Today I archived and deprecated LogAnalytics.Client, my open-source .NET library for sending custom log data to Azure Log Analytics. The package has been downloaded over 330,000 times on NuGet and adopted in production by organizations worldwide, from startups to some of the largest enterprises on the planet. With Microsoft retiring the underlying API, it’s time to move on.
Background
Back in 2018, sending custom data into Azure Log Analytics from .NET required manually crafting HTTP requests, computing HMAC-SHA256 signatures, and assembling the right headers for the HTTP Data Collector API. There was no official SDK to make this simple.
I built LogAnalytics.Client to solve exactly that. A lightweight wrapper that let you construct a plain C# object and send it to Log Analytics in a couple of lines of code:
var logger = new LogAnalyticsClient(workspaceId, sharedKey);
await logger.SendLogEntry(new MyEntity { Message = "Hello" }, "MyCustomLog");
It also supported batch ingestion, sovereign clouds, and .NET Core 3.x through .NET 6. What started as a simple utility grew into a production-grade library with widespread adoption across industries, used by startups, enterprises, and everything in between.
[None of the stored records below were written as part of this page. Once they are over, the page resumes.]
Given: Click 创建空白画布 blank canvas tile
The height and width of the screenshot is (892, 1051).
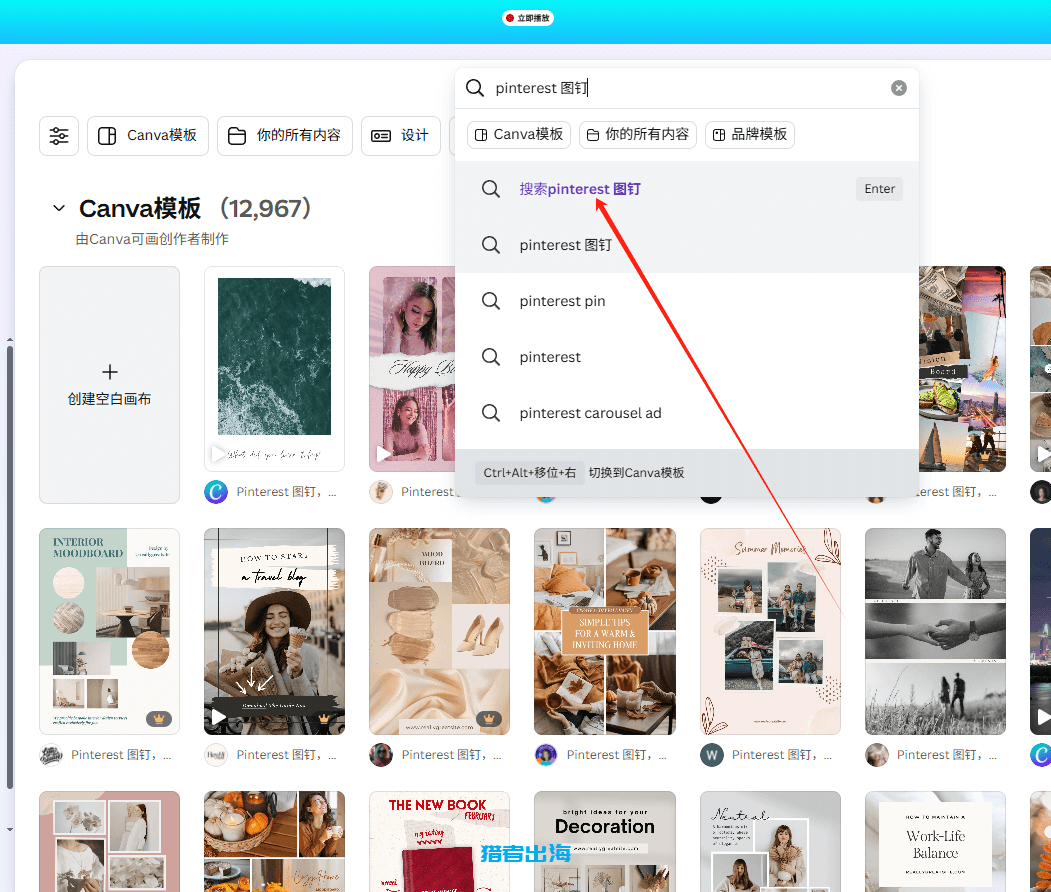Looking at the screenshot, I should point(110,385).
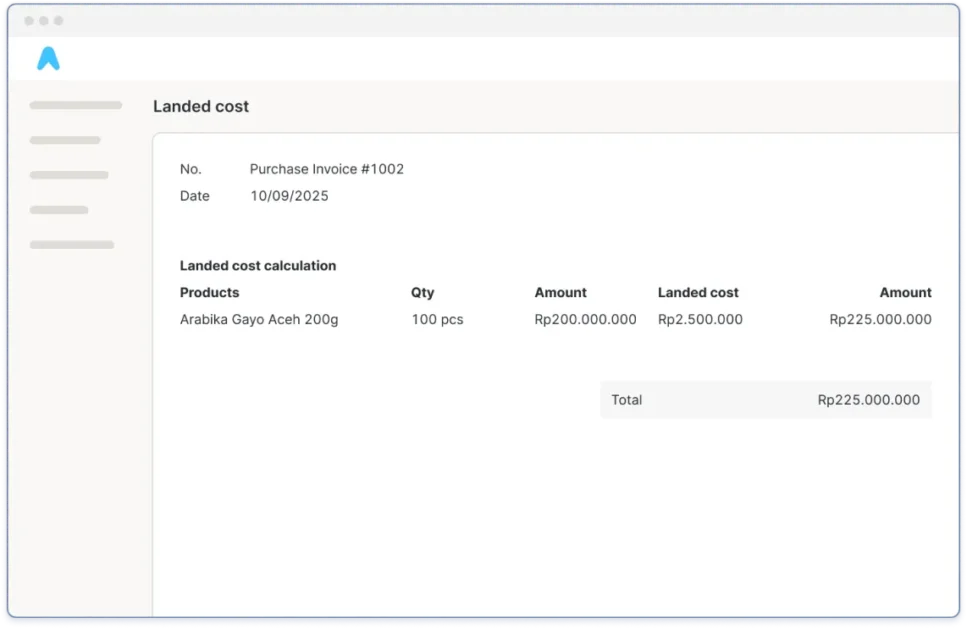
Task: Select the Arabika Gayo Aceh 200g product
Action: point(259,320)
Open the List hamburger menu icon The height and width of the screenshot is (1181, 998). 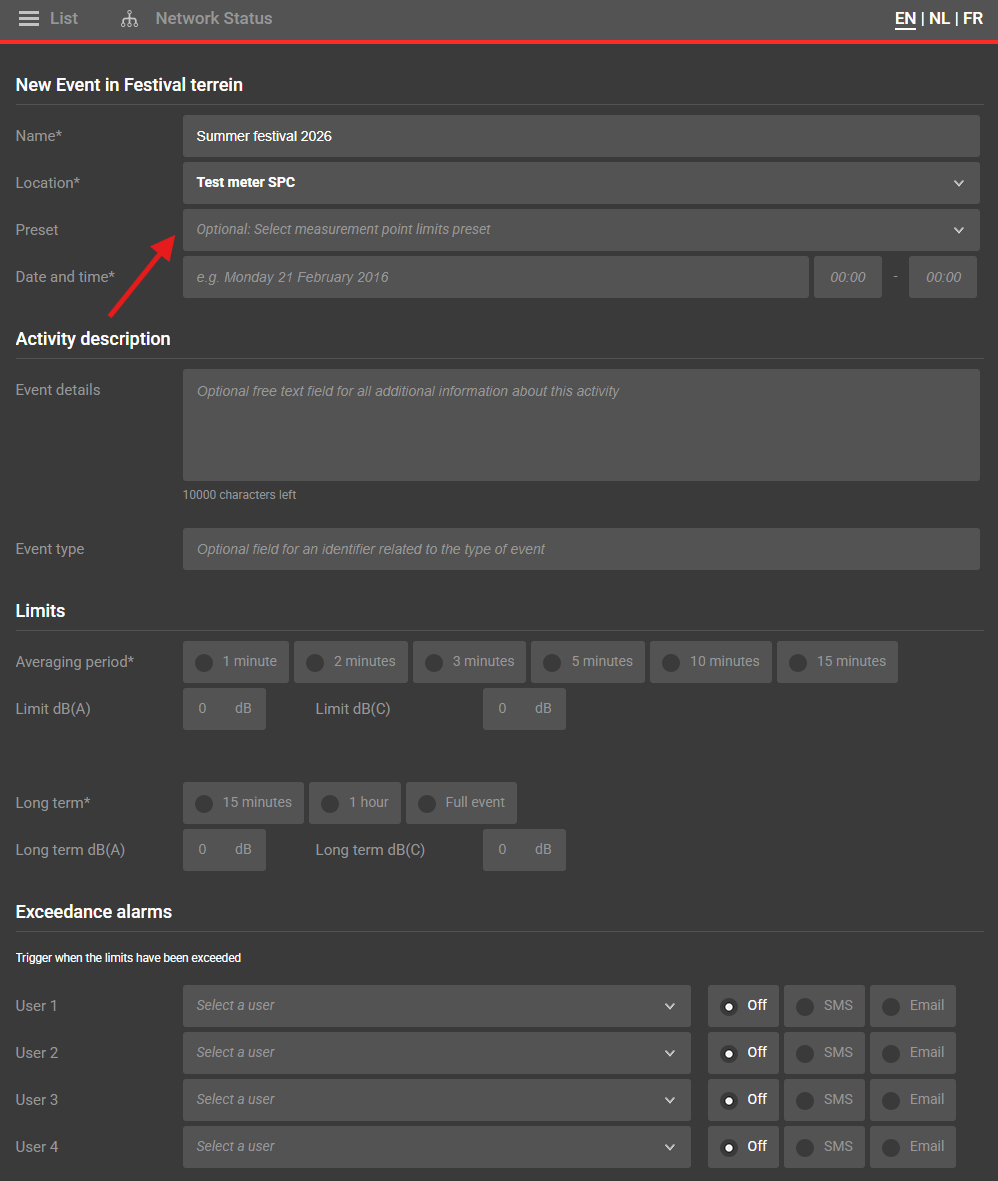(x=29, y=19)
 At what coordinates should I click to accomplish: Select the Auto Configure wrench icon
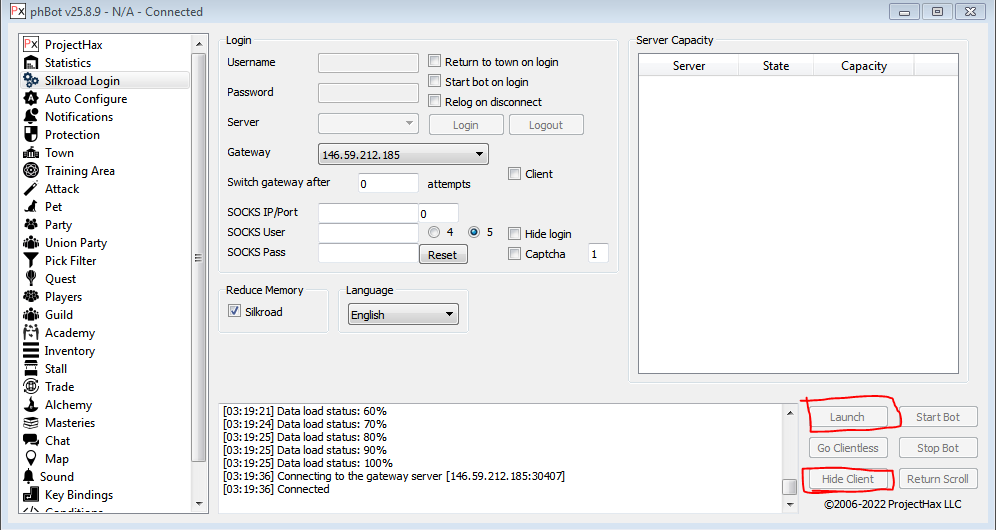click(31, 99)
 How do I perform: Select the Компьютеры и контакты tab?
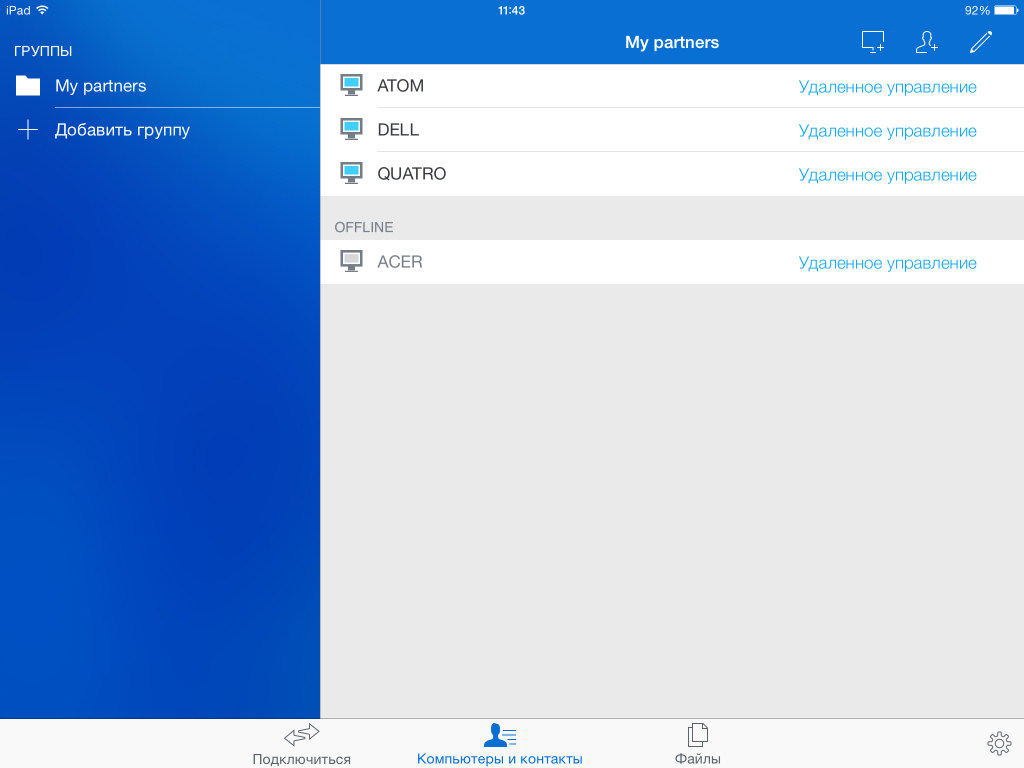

Over time it gathered 49 stars and 15 forks on GitHub, and surpassed 330,000 NuGet downloads 😍
I wrote about the journey in a few earlier posts:
- Building custom Data Collectors for Azure Log Analytics
- Introducing the LogAnalytics.Client NuGet for .NET Core
- Log custom application security events in Azure Log Analytics which are ingested and used in Microsoft Sentinel
What’s happening
Microsoft has deprecated the HTTP Data Collector API that LogAnalytics.Client wraps. The API will be retired on September 14, 2026, after which it will stop functioning entirely.
Because the library is fundamentally tied to that API, there’s no path forward for it. Version 6.2.4 is the final release. The GitHub repository is now archived and read-only, and the NuGet package is marked as deprecated.
The official replacement
Microsoft’s replacement is the Logs Ingestion API, backed by an official .NET SDK: Azure.Monitor.Ingestion.
Key differences from the old approach:
| LogAnalytics.Client (old) | Azure.Monitor.Ingestion (new) | |
|---|---|---|
| Auth | Workspace Shared Key (HMAC) | Microsoft Entra ID (OAuth2 / DefaultAzureCredential) |
| Endpoint | {workspaceId}.ods.opinsights.azure.com | Data Collection Endpoint (DCE) |
| Config | Workspace ID + Shared Key | DCR ID + Stream Name + Endpoint URI |
| Table targeting | Log-Type header | DCR stream declarations |
The new approach is more secure (no shared keys), more flexible (Data Collection Rules let you transform and route data), and fully supported.
How to migrate
1. Set up Azure-side resources
Before changing code, you need:
- A custom table (or a supported Azure table) in your Log Analytics workspace.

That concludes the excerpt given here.